What is needed:
Put all of the data below into a numbered list, leaving out any blank lines.

Data entries:
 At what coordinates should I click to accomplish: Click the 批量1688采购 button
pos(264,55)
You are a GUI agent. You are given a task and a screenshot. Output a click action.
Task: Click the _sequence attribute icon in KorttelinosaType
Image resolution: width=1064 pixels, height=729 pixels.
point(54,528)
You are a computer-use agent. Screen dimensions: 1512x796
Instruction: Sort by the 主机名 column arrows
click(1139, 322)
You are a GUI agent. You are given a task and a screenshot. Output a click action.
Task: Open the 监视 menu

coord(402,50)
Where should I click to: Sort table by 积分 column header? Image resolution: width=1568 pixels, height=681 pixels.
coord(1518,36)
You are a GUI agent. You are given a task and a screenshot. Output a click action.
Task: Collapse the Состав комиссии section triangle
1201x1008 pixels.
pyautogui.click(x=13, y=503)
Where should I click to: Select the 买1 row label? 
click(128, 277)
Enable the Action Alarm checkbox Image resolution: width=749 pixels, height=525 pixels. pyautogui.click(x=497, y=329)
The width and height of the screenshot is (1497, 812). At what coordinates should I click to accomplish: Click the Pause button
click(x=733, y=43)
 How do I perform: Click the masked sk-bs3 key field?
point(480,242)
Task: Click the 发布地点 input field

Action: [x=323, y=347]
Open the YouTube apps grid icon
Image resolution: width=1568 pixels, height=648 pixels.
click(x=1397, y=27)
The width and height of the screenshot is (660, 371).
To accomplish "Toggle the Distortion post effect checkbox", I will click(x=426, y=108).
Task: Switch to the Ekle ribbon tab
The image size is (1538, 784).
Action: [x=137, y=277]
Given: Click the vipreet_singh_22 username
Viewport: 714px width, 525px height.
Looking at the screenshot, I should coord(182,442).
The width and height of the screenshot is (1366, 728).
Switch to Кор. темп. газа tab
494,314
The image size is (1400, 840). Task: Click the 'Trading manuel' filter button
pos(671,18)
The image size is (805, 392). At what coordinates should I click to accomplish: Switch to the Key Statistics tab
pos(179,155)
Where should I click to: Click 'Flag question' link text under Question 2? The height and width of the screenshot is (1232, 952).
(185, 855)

Exercise response:
1.  At what coordinates should I click to accomplish: Click the 批量1688采购 button
2. pos(264,55)
3. You are a GUI agent. You are given a task and a screenshot. Output a click action.
4. Task: Click the _sequence attribute icon in KorttelinosaType
5. Image resolution: width=1064 pixels, height=729 pixels.
6. point(54,528)
7. You are a computer-use agent. Screen dimensions: 1512x796
8. Instruction: Sort by the 主机名 column arrows
9. click(1139, 322)
10. You are a GUI agent. You are given a task and a screenshot. Output a click action.
11. Task: Open the 监视 menu
12. coord(402,50)
13. Where should I click to: Sort table by 积分 column header? Image resolution: width=1568 pixels, height=681 pixels.
14. coord(1518,36)
15. You are a GUI agent. You are given a task and a screenshot. Output a click action.
16. Task: Collapse the Состав комиссии section triangle
17. 1201x1008 pixels.
18. pyautogui.click(x=13, y=503)
19. Where should I click to: Select the 买1 row label? 
20. click(128, 277)
21. Enable the Action Alarm checkbox Image resolution: width=749 pixels, height=525 pixels. pyautogui.click(x=497, y=329)
22. The width and height of the screenshot is (1497, 812). At what coordinates should I click to accomplish: Click the Pause button
23. click(x=733, y=43)
24.  How do I perform: Click the masked sk-bs3 key field?
25. point(480,242)
26. Task: Click the 发布地点 input field
27. Action: [x=323, y=347]
28. Open the YouTube apps grid icon
29. Image resolution: width=1568 pixels, height=648 pixels.
30. click(x=1397, y=27)
31. The width and height of the screenshot is (660, 371).
32. To accomplish "Toggle the Distortion post effect checkbox", I will click(x=426, y=108).
33. Task: Switch to the Ekle ribbon tab
34. The image size is (1538, 784).
35. Action: [x=137, y=277]
36. Given: Click the vipreet_singh_22 username
37. Viewport: 714px width, 525px height.
38. Looking at the screenshot, I should coord(182,442).
39. The width and height of the screenshot is (1366, 728).
40. Switch to Кор. темп. газа tab
41. 494,314
42. The image size is (1400, 840). Task: Click the 'Trading manuel' filter button
43. pos(671,18)
44. The image size is (805, 392). At what coordinates should I click to accomplish: Switch to the Key Statistics tab
45. pos(179,155)
46. Where should I click to: Click 'Flag question' link text under Question 2? The height and width of the screenshot is (1232, 952).
47. (185, 855)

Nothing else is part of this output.